GIVEN RECORDS Start Marker
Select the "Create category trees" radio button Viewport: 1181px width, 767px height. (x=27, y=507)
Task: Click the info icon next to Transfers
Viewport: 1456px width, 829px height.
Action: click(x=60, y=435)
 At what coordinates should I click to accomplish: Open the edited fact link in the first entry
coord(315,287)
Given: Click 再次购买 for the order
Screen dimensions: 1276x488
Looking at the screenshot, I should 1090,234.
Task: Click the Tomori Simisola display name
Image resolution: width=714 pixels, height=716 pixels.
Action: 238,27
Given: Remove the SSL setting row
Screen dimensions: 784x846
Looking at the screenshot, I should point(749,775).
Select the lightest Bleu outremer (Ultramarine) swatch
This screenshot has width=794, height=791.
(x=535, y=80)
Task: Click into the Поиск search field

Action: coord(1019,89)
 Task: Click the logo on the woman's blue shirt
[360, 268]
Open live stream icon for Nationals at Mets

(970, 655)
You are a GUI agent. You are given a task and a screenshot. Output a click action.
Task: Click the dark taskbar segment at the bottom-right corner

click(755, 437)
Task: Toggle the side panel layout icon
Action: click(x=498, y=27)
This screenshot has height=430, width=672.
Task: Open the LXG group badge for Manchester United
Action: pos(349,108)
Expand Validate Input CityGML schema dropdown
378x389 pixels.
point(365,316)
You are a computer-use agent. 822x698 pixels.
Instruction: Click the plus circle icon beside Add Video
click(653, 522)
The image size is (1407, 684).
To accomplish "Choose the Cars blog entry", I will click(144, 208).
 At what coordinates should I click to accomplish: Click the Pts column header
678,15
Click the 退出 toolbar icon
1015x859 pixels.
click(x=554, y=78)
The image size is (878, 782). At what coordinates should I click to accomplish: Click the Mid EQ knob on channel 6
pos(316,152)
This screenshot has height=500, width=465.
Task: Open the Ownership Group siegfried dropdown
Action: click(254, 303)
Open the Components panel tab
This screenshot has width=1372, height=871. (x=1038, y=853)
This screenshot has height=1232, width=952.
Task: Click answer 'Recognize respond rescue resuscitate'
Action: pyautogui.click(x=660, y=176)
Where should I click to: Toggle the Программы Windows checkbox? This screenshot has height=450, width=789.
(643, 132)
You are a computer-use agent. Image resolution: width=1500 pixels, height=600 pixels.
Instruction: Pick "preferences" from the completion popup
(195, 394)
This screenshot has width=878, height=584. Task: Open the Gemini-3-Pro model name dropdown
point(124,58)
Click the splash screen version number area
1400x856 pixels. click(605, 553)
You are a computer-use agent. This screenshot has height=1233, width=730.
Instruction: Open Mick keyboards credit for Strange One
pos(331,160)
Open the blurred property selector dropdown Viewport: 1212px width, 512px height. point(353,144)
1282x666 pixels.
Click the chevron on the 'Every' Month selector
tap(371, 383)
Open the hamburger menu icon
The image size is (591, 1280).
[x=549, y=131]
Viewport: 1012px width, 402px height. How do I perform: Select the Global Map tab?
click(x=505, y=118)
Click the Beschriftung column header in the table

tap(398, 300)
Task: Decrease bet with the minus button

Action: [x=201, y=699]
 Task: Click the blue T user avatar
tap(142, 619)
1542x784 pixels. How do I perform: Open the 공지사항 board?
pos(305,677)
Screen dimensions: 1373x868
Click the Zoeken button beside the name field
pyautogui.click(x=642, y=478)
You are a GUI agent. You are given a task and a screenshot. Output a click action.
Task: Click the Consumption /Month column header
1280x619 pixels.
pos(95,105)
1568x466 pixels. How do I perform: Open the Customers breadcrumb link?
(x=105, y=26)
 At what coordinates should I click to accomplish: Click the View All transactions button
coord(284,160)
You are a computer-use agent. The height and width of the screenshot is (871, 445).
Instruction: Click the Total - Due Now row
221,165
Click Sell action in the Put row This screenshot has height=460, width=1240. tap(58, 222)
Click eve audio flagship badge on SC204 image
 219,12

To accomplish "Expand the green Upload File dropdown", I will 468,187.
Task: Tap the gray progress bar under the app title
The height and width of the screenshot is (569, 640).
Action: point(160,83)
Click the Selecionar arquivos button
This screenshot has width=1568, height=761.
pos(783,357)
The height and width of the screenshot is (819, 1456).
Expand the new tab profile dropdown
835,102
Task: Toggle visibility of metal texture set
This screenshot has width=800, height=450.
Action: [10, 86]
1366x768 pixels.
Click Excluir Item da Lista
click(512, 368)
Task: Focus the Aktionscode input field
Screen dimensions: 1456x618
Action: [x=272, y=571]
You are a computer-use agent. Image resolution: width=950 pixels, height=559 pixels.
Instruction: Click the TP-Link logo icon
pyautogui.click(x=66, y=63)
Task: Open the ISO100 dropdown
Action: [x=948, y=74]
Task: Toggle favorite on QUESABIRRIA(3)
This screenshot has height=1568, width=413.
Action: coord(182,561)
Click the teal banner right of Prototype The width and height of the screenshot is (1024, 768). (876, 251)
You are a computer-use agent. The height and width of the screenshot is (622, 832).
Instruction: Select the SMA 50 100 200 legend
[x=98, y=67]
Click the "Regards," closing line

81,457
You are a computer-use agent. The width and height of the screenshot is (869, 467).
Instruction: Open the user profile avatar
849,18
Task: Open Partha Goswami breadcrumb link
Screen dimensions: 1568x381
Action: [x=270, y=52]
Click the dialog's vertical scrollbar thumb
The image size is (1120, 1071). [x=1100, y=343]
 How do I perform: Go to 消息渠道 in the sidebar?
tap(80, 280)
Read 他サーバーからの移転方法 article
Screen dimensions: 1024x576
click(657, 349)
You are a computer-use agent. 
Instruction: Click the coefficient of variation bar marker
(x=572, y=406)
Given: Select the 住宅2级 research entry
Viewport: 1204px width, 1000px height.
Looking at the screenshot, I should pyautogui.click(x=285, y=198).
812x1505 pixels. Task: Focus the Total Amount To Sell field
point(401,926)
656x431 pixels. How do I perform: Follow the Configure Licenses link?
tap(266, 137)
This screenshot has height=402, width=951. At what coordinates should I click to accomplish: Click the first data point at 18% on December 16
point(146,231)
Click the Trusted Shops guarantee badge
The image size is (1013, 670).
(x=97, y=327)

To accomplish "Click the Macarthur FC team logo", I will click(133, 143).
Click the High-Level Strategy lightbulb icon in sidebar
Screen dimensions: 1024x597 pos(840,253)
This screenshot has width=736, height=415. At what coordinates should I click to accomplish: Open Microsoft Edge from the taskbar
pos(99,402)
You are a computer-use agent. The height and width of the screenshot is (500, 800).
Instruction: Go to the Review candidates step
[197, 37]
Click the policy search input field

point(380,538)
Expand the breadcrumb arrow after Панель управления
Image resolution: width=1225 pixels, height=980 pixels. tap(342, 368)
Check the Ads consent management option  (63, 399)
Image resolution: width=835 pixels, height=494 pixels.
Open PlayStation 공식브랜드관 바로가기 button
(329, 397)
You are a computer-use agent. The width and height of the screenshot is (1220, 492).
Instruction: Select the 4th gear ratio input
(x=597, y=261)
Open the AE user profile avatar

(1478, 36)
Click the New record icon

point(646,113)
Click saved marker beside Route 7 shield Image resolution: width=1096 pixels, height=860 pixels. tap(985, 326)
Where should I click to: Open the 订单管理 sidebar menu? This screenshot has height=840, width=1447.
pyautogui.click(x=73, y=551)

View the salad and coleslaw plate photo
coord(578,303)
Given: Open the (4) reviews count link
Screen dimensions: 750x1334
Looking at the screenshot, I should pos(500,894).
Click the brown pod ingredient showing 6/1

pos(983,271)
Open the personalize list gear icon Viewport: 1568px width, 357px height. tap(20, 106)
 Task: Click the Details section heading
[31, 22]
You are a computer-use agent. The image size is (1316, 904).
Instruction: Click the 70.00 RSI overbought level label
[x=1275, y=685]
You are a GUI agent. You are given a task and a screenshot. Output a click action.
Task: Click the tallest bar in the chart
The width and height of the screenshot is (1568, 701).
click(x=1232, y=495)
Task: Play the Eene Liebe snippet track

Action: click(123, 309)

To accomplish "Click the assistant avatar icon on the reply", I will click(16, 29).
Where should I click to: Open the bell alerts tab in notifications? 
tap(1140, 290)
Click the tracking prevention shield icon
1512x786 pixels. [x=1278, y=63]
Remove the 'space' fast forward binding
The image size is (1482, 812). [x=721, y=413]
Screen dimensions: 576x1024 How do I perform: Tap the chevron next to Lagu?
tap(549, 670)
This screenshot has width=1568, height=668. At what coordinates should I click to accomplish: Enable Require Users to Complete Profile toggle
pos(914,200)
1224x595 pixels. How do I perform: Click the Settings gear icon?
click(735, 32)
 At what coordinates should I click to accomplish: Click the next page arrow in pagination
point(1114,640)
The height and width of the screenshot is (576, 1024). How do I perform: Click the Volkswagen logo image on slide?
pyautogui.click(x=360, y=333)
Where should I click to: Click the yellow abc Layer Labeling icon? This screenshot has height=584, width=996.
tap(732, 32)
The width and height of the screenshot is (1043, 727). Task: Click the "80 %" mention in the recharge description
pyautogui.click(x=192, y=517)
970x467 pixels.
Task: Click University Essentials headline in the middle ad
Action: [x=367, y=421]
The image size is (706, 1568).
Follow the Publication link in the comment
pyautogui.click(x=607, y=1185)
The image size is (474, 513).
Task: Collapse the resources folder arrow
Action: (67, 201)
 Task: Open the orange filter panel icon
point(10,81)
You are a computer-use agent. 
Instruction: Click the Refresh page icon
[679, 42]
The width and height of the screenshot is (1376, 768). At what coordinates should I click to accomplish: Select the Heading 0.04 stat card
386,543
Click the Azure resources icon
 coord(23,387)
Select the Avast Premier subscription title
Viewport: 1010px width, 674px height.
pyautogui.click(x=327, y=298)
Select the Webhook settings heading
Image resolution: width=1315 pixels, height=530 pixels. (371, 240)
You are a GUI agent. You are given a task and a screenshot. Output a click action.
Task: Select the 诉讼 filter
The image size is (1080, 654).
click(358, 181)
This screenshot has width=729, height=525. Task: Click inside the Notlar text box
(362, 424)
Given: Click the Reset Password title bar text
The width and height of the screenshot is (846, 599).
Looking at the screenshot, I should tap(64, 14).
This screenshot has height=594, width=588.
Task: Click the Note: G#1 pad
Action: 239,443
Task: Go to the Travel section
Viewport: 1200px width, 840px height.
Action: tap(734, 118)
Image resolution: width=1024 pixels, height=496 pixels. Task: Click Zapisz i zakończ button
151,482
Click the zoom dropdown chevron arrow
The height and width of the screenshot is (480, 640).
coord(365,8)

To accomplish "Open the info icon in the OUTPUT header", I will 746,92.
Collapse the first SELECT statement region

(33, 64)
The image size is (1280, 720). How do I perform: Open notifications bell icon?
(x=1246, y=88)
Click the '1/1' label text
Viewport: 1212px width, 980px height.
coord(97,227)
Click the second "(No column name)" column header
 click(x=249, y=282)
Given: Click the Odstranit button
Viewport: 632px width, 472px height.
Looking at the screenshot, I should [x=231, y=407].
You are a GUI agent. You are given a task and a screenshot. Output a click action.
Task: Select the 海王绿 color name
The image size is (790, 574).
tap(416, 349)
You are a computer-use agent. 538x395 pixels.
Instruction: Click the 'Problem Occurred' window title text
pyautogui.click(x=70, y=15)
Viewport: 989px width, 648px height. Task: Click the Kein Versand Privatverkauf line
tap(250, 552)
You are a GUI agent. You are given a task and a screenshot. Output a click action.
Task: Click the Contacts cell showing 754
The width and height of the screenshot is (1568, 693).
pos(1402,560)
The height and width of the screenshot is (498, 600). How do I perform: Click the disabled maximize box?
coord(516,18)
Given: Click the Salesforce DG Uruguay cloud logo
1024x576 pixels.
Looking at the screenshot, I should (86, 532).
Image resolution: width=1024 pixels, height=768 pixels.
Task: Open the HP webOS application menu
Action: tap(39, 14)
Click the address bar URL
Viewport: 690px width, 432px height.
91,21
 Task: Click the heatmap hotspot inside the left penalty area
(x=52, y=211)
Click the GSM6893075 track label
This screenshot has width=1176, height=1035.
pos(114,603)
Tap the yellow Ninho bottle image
GIVEN RECORDS End Marker
Retype, exactly as written, everything from the first line of the data above through the line containing "You are a computer-use agent. 822x698 pixels.". Nothing else should appear.

## OUTPUT
Select the "Create category trees" radio button Viewport: 1181px width, 767px height. (x=27, y=507)
Task: Click the info icon next to Transfers
Viewport: 1456px width, 829px height.
Action: click(x=60, y=435)
 At what coordinates should I click to accomplish: Open the edited fact link in the first entry
coord(315,287)
Given: Click 再次购买 for the order
Screen dimensions: 1276x488
Looking at the screenshot, I should 1090,234.
Task: Click the Tomori Simisola display name
Image resolution: width=714 pixels, height=716 pixels.
Action: 238,27
Given: Remove the SSL setting row
Screen dimensions: 784x846
Looking at the screenshot, I should point(749,775).
Select the lightest Bleu outremer (Ultramarine) swatch
This screenshot has width=794, height=791.
(x=535, y=80)
Task: Click into the Поиск search field

Action: coord(1019,89)
 Task: Click the logo on the woman's blue shirt
[360, 268]
Open live stream icon for Nationals at Mets

(970, 655)
You are a GUI agent. You are given a task and a screenshot. Output a click action.
Task: Click the dark taskbar segment at the bottom-right corner

click(755, 437)
Task: Toggle the side panel layout icon
Action: click(x=498, y=27)
This screenshot has height=430, width=672.
Task: Open the LXG group badge for Manchester United
Action: pos(349,108)
Expand Validate Input CityGML schema dropdown
378x389 pixels.
point(365,316)
You are a computer-use agent. 822x698 pixels.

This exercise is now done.